Secuelas psicológicas de la discriminación
Camino Baró, especializada en terapia familiar sistémica con personas del colectivo LGTBI+, ve numerosos rasgos comunes en consulta. “Malestar, falta de atención, sobreprotección, soledad, incapacidad para hablar de sí mismos para no incomodar, inseguridad, culpa...”, relata.
Las personas que pertenecen a colectivos oprimidos reciben violencia simbólica continuamente, lo que lleva al miedo constante, según recoge el estudio Delitos e incidentes de odio hacia personas LGTBIAQ+: Prevalencia, consecuencias e impacto, elaborado por la Universidad del País Vasco. Este informe señala que la ocultación de la identidad, con respecto a la orientación sexual y/o de género, tiene impacto psicológico a largo plazo: rasgos depresivos, ansiedad, baja autoestima o pensamientos intrusivos. Unas secuelas aplicables a otro tipo de discriminaciones.
Como explica el psicólogo Vicente Alcántara (Córdoba, 59 años), la discriminación sistémica genera estigmas. Alcántara es especialista en un tipo de terapia de reprocesamiento del trauma, EMDR. Un trauma, aclara Alcántara, es también “algo que nos dijeron y que no nos tenían que haber dicho, o algo que tenían que haber hecho y que no hicieron”. “Eres adolescente homosexual, pero tu padre es homófobo. Dice comentarios en alto y te lanza miradas represivas. Creces pensando que algo en ti está mal”.
Acudir a algún tipo de terapia es fundamental para poder recuperarse de esas secuelas. “A mí me salvó la vida”, dice Odín Maldonado. A Ángeles Blanco le ha permitido “adquirir y trabajar capacidades sociales” que le habían sido negadas debido a la discriminación. Tras una década de trabajo psicológico, Enrique Aparicio es capaz de reconciliarse con el niño y adolescente que fue y controlar la sensación de fracaso.
Más allá de la terapia
“El armario ―y hay muchos armarios― es un mecanismo de la sociedad para imponer una supuesta normalidad. Si no te paras a cuestionarla, te la comes”, señala el sociólogo Javier Sáez (Burgos, 59 años), autor de Biopolítica del armario (Bellaterra Ediciones). “No hay nada de malo en la diversidad, el problema es el dispositivo de presión de la normatividad”, prosigue Sáez. A lo que añade que él ve el activismo como “una terapia colectiva”.
Para Sandra Carmona, la activación social ha sido un motor de cambio personal. “Encontrar una comunidad gitana LGTBI+ me hizo ver que no estaba sola, que no era rara”, detalla la ilustradora. Hace cinco años creó, junto a su pareja Tamara Gámez, Altramuz Editorial, con el empeño de contar historias reales que reflejen la diversidad, apostando especialmente por la realidad romaní desde el feminismo y el movimiento LGTBI+.
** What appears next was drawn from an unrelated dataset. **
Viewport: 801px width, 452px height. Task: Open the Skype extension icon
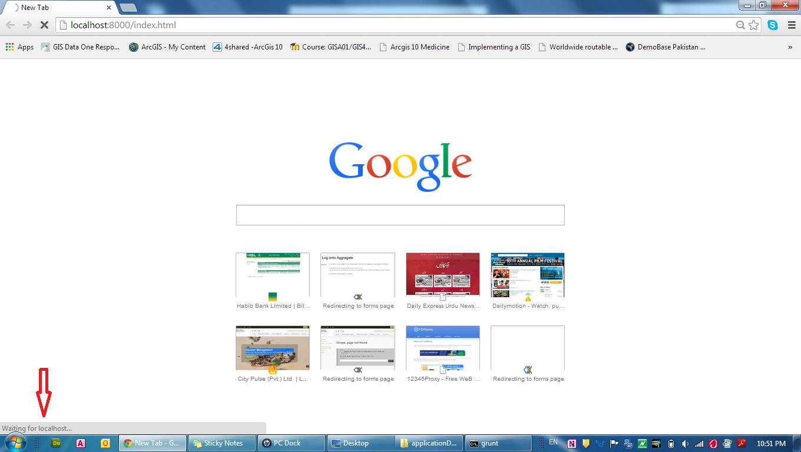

Odín Maldonado también ha querido revertir la falta de referentes, convirtiendo su experiencia en el espectáculo No Gender, que estrenó hace unas semanas en Teatros del Canal, en Madrid. Ángeles Blanco, por su parte, es abogada especializada en mujeres y personas LGTBI+ con discapacidad, y trabaja para intentar “evitarles la discriminación” sufrida por ella. “La diversidad hace al mundo mejor”, resume Blanco.
Asignatura universitaria
Si hay un ámbito crucial para la consolidación de referentes es el educativo. Como explica Mercedes Sánchez Sáinz, doctora en Educación y autora del libro Pedagogías Queer (Los Libros de la Catarata), el alumnado pasa mucho tiempo en colegios e institutos: "Es donde se proyectan los mandatos sociales y hegemónicos; se establece lo que es normal y lo que no”. Así, cree indispensable formar a docentes en diversidad, integrar esta cuestión como una asignatura en las etapas universitarias y en los temarios de oposiciones a maestro y profesorado de Secundaria.